Printed report generation is arguably the most important thing that ChildCount+ does. To simplify the process, we have created a report generation “framework” of sorts that makes creating reports faster and easier (once you know how it all works).

One key principle of the framework to reduce the duplication of code by abstracting a lot of the common elements of report generation out of the individual report code. The framework treats each report as a function that takes as arguments:

  1. A time period (e.g., “12 Months (divided by Quarter)”)
  2. A file format (e.g., “pdf”)
  3. [Optional] A variant (e.g., “Bugongi Health Center”)

In the definition of the report, the report author only has to write a function that takes these three parameters and spits out a report with the desired properties. The report framework handles the user interface for generating reports and manages the storage as well. Look at the existing reports to see how this all is done.

How to Add Reports

  1. Create a report definition file and place it in apps/reportgen/definitions. Your best bet is to copy an existing report file and adjust it according to your needs.
  2. If your report is called NewReport.py, then add NewReport to the __all__ list in apps/reportgen/definitions/__init__.py.
  3. Open the Django admin interface (at http://your_server_ip/admin), and add an entry to the Reportgen.Report model. The entry should contain the name of your report class (e.g., NewReport) and a human-readable title for the report.
  4. Restart celeryd, rapidsms and celerybeat.

How to Debug Reports

Debugging reports can be annoying. The one way to simplify the process is this:

# Open shell
cd sms
./rapidsms shell

# Load a time period
from reportgen.timeperiods import Month
t = Month.periods()[2]

# Load your new report definition file
from reportgen.definitions.MyNewReport import ReportDefinition

# Test the report using the first variant
ReportDefinition.test(t, 'pdf')

# The generated report will end up in /tmp/test_my_new_report
# (or whatever the name of your report is)
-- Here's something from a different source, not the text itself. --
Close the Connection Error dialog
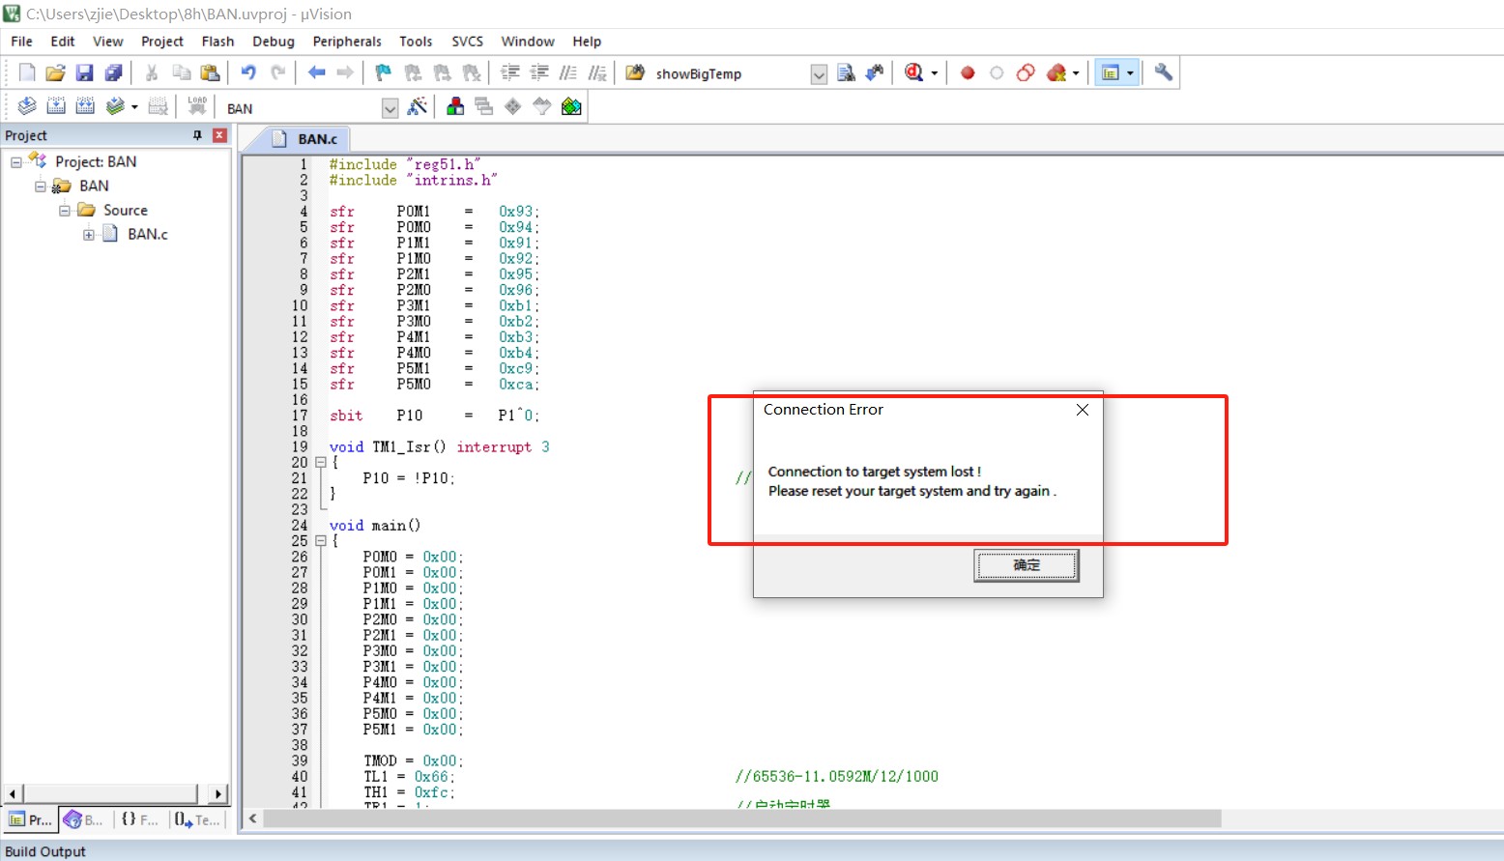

# To re-run your report, you need to quit the shell
exit

Save this script in a file to speed up the process.

ccdoc - ChildCount+ Document-Generation Library

The ccdoc library adds another layer of abstraction to reports. Using ccdoc, you can generate an instance of a report as a ccdoc ccdoc.document.Document object and ccdoc will handle generation of the report output in HTML, PDF, and XLS file formats. Many of the reports in apps/reportgen/definitions use ccdoc to simplify the report generation process and those are good places to look for real-world examples of ccdoc in action.

The file lib/ccdoc/example.py contains an example of how to create and render a Document into HTML. Run the example from your rapidsms shell (when you’re in your site directory) like this:

cd ~/your-site
./rapidsms shell < lib/ccdoc/example.py > test.html
# Ignore the >>> prompts that the python shell adds

How It Works

The user creates a ccdoc.document.Document object, which is pretty much a collection of ccdoc.section.Section, ccdoc.paragraph.Paragraph, and ccdoc.table.Table objects. The user then passes the Document to an object that inherits from ccdoc.generator.Generator (for example, ccdoc.html.HTMLGenerator). The Generator object prints the formatted report to a file – you can either ask for the name of the file where the report has been printed or you can get the contents of the file back as a string.

You can create new Generator objects that inherit from Generator. If you do, make sure to look in lib/ccdoc/generator.py at the bottom and to implement _*_document() and the _render_*() methods in your subclass.

See the ccdoc page for API information.